Dalam kitab karangan Imam As Suyuti al Itqan fi ‘Ulum Al-Qur’an merupakan kitab yang relatif lengkap dibandingkan dengan kitab-kitab sebelumnya bahkan menjadi satu-satunya ulama ‘ulumul Qur’an pada masa ini. Beliau membahas secara khusus terkait syarat-syarat mufassir yang harus dipenuhi seorang mufassir dalam kitabnya pada bab ke-78. Walaupun jika dibandingkan dengan masa setelahnya yakni periode modern, perkembangan

ulumul Qur’an jauh lebih pesat.

Pada periode modern-kontemporer seorang mufassir khususnya, diharuskan menguasai Ilmu-Ilmu modern seperti fisafat, Ilmu-ilmu sosial dan Sains bahkan ilmu-ilmu penunjang lainnya seperti politik dan ekonomi.

Sebab melihat begitu banyaknya fenomena-fenomena yang terjadi sehingga

93

melahirkan berbagai macam permasalah-permasalahn baru. Akan tetapi hal ini tidak bisa dipungkiri bahwa sangatlah sulit menemukan seorang yang memiliki keahlian yang komperhensif dalam berbagai disiplin Ilmu.

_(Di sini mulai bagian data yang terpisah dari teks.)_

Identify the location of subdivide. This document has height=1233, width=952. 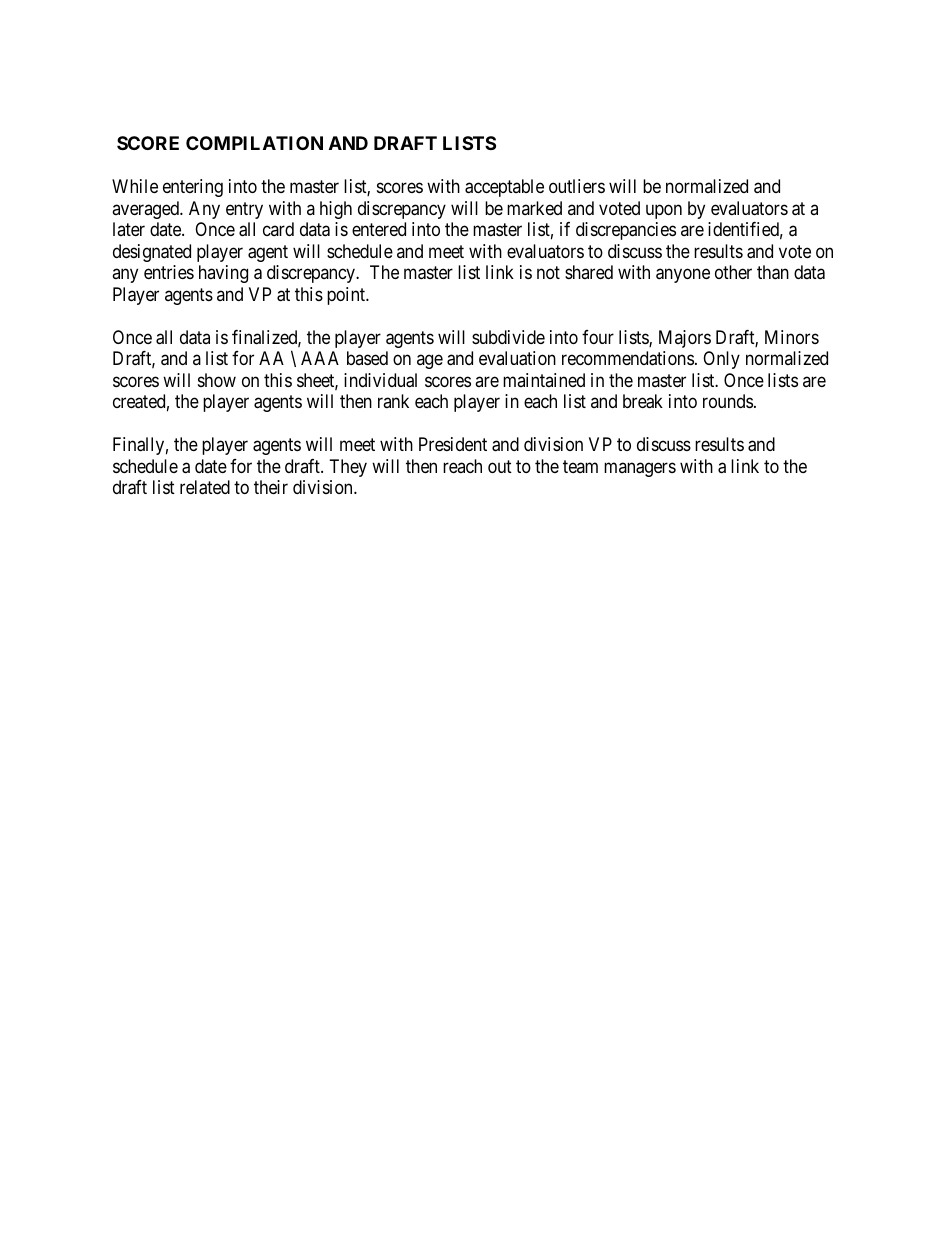
(508, 337).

Menurut hasil analisis sederhana penulis, bahwa syarat-syarat yang dikemukakan oleh para ulama modern begitu rumit. Penulis lebih cenderung bahwa seseorang yang ingin menafsirkan Al-Qur’an tidak diharuskan untuk menguasai semua keilmuan yang disebutkan di atas. Mufassir hanya dituntut untuk fokus kepada keahlian masing-masing dalam mengeksplorasi makna Al-Qur’an. Hal ini dilakukan agar mendapatkan hasil yang maksimal dan dapat dipertanggung jawabkan. Seperti yang dikatakan oleh Quraish Shihab dalam bukunya Kaidah Tafsir. Bahkan ulama kita memperbolehkan suatu kelompok melakukan aktivitas penafsiran atau dilakukan secara kolektif.

Meskipun apa yang tercantum dalam tulisan ini bukanlah batasan yang final atau syarat mufassir yang mutlak terbatas pada point-point diatas karena begitu banyaknya etika (tata krama) yang umumnya dimiliki oleh manusia, tetapi setidaknya itulah garis besar yang menjadi pondasi fundamental bagi para mufassir.